ADFGVX cipher and Morse code separation

A century ago the German army used a field cipher that transmitted messages using only six letters: A, D, F, G, V, and X. These letters were chosen because their Morse code representations were distinct, thus reducing transmission error.

The ADFGVX cipher was an extension of an earlier ADFGV cipher. The ADFGV cipher was based on a 5 by 5 grid of letters. The ADFGVX extended the method to a 6 by 6 grid of letters and digits. A message was first encoded using the grid coordinates of the letters, then a transposition cipher was applied to the sequence of coordinates.

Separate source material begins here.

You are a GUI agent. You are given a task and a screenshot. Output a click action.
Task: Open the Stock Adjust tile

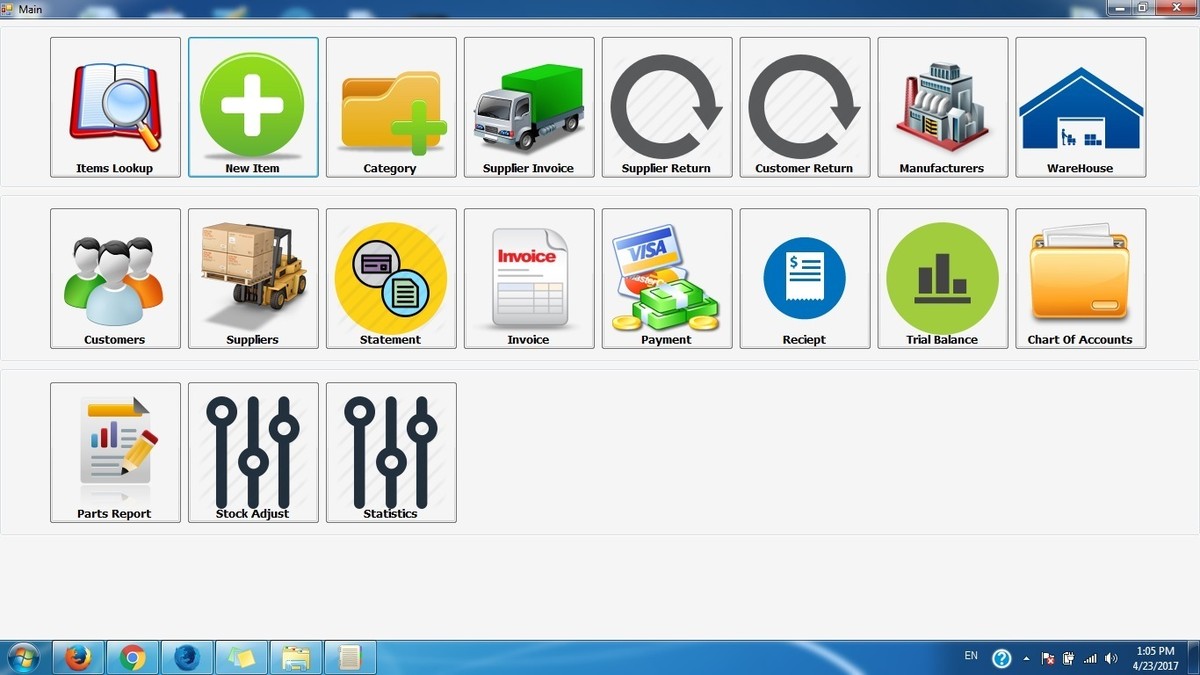[x=253, y=452]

This post revisits the design of the ADFGVX cipher. Not the encryption method itself, but the choice of letters used for transmission. How would you quantify the difference between two Morse code characters? Given that method of quantification, how good was the choice of ADFGV or its extension ADFGVX? Could the Germans have done better?

Quantifying separation

There are several possible ways to quantify how distinct two Morse code signals are.

Time signal difference

My first thought was to compare the signals as a function of time.

There are differing conventions for how long a dot or dash should be, and how long the space between dots and dashes should be. For this post, I will assume a dot is one unit of time, a dash is three units of time, and the space between dots or dashes is one unit of time.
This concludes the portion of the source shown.